Records shown section start
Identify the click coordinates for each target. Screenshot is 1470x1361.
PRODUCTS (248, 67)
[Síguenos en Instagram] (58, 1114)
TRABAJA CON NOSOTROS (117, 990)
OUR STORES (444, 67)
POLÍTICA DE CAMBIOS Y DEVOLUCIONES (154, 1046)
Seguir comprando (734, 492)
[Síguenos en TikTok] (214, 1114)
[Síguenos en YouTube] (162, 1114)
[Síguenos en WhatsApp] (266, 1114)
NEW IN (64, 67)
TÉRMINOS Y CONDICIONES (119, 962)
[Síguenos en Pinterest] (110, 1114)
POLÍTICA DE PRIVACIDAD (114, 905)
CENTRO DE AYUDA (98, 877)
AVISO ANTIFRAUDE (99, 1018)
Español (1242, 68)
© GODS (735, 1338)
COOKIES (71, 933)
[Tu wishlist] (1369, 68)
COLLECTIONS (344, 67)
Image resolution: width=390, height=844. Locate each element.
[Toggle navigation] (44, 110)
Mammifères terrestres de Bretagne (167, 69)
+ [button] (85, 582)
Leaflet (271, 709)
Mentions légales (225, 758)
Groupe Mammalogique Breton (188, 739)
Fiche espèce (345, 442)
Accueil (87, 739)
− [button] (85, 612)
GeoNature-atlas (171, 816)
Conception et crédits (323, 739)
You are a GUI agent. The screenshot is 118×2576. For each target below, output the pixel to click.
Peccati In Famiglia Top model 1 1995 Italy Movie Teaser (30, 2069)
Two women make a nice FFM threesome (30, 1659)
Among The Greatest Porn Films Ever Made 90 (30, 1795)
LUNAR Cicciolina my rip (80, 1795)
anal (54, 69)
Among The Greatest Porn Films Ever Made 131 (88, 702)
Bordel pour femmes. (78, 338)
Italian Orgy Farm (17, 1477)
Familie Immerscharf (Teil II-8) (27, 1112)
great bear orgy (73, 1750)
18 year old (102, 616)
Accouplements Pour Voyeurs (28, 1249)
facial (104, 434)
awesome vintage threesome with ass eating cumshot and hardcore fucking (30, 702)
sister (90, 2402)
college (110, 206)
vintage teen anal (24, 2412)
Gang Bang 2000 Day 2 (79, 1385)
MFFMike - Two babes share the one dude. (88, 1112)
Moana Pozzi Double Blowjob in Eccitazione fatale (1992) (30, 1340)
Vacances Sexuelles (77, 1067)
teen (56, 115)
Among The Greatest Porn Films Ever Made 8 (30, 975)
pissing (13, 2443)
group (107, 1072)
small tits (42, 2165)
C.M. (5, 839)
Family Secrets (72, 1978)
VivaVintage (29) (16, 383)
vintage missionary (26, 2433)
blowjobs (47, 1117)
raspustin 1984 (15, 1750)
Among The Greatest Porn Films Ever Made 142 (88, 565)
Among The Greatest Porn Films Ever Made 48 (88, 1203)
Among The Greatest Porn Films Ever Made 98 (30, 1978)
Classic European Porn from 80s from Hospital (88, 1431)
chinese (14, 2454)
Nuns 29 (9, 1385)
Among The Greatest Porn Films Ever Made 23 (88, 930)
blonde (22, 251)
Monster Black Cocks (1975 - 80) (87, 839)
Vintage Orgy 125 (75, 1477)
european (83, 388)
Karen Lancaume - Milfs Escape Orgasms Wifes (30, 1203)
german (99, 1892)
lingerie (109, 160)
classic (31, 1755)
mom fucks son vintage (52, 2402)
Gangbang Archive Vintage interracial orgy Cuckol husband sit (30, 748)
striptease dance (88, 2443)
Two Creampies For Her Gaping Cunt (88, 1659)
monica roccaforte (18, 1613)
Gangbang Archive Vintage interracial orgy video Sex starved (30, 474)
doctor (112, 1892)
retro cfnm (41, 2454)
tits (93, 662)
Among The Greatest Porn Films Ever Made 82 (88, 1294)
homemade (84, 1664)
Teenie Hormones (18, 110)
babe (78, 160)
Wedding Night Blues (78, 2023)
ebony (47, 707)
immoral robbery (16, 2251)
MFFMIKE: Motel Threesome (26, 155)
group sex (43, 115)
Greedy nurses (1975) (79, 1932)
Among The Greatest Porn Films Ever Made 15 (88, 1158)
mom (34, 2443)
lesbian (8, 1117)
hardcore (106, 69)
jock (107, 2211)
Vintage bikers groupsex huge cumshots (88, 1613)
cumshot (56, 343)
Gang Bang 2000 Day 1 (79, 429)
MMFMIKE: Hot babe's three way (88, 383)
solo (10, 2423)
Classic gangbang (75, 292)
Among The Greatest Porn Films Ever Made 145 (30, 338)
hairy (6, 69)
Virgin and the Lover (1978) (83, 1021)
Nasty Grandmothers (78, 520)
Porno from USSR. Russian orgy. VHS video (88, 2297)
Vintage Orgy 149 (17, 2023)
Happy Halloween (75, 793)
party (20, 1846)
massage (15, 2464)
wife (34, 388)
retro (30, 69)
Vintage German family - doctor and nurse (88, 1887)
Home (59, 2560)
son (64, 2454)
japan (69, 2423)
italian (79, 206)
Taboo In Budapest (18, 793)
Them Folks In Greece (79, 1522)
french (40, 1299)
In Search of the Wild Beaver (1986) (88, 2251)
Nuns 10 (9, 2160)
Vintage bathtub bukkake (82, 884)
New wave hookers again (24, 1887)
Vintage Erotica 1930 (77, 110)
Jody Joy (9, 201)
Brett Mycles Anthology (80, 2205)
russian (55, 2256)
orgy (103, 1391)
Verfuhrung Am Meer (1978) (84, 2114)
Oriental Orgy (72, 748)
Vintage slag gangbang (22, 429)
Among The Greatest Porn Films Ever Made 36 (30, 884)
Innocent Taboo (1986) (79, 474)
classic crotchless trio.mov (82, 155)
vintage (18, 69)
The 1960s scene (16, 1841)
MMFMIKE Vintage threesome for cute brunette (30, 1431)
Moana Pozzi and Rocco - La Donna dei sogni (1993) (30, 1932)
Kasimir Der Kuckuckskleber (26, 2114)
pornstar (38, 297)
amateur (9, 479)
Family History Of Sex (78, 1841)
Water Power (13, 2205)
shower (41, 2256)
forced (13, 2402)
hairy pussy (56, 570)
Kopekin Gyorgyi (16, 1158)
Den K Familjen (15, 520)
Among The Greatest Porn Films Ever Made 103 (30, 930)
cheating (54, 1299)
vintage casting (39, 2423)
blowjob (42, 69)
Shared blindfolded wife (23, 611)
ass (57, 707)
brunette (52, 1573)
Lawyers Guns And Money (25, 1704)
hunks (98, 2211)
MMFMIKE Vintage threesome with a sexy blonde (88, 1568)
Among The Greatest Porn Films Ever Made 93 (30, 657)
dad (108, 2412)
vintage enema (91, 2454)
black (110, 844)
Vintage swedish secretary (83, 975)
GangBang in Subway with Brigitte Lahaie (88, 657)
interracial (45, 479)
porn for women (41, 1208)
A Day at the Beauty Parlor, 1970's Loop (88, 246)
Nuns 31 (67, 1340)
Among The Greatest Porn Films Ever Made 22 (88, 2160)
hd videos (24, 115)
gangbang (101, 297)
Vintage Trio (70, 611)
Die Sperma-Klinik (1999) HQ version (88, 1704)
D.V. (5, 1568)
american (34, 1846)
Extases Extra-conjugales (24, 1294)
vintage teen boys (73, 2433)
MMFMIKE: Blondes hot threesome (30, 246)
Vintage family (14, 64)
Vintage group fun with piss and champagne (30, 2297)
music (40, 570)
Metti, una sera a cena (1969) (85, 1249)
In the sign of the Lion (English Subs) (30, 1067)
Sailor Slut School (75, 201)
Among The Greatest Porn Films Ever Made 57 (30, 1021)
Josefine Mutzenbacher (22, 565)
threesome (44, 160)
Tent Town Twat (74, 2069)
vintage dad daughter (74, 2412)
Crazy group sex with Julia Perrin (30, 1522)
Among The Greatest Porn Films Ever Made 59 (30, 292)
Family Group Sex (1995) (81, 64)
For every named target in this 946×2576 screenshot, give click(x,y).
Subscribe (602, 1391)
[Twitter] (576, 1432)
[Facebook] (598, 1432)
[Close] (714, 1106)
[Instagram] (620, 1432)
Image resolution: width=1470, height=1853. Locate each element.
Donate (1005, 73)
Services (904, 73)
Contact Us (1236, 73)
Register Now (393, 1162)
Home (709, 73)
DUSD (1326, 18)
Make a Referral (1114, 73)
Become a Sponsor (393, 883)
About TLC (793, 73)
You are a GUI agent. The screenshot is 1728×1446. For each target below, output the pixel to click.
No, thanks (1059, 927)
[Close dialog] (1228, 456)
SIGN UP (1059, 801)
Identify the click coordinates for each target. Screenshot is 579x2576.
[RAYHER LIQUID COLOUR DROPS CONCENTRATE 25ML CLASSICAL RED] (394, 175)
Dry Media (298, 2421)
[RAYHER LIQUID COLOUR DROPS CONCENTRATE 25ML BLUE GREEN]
Records shown section end
* [Your instructions] All lines in the data above from the one with "classic (31, 1755)" through the one with "Oriental Orgy (72, 748)" must be repeated exactly, and no others.

* [Solution for this task]
classic (31, 1755)
mom fucks son vintage (52, 2402)
Gangbang Archive Vintage interracial orgy Cuckol husband sit (30, 748)
striptease dance (88, 2443)
Two Creampies For Her Gaping Cunt (88, 1659)
monica roccaforte (18, 1613)
Gangbang Archive Vintage interracial orgy video Sex starved (30, 474)
doctor (112, 1892)
retro cfnm (41, 2454)
tits (93, 662)
Among The Greatest Porn Films Ever Made 82 (88, 1294)
homemade (84, 1664)
Teenie Hormones (18, 110)
babe (78, 160)
Wedding Night Blues (78, 2023)
ebony (47, 707)
immoral robbery (16, 2251)
MFFMIKE: Motel Threesome (26, 155)
group sex (43, 115)
Greedy nurses (1975) (79, 1932)
Among The Greatest Porn Films Ever Made 15 (88, 1158)
mom (34, 2443)
lesbian (8, 1117)
hardcore (106, 69)
jock (107, 2211)
Vintage bikers groupsex huge cumshots (88, 1613)
cumshot (56, 343)
Gang Bang 2000 Day 1 (79, 429)
MMFMIKE: Hot babe's three way (88, 383)
solo (10, 2423)
Classic gangbang (75, 292)
Among The Greatest Porn Films Ever Made 145 (30, 338)
hairy (6, 69)
Virgin and the Lover (1978) (83, 1021)
Nasty Grandmothers (78, 520)
Porno from USSR. Russian orgy. VHS video (88, 2297)
Vintage Orgy 149 (17, 2023)
Happy Halloween (75, 793)
party (20, 1846)
massage (15, 2464)
wife (34, 388)
retro (30, 69)
Vintage German family - doctor and nurse (88, 1887)
Home (59, 2560)
son (64, 2454)
japan (69, 2423)
italian (79, 206)
Taboo In Budapest (18, 793)
Them Folks In Greece (79, 1522)
french (40, 1299)
In Search of the Wild Beaver (1986) (88, 2251)
Nuns 10 (9, 2160)
Vintage bathtub bukkake (82, 884)
New wave hookers again (24, 1887)
Vintage Erotica 1930 (77, 110)
Jody Joy (9, 201)
Brett Mycles Anthology (80, 2205)
russian (55, 2256)
orgy (103, 1391)
Verfuhrung Am Meer (1978) (84, 2114)
Oriental Orgy (72, 748)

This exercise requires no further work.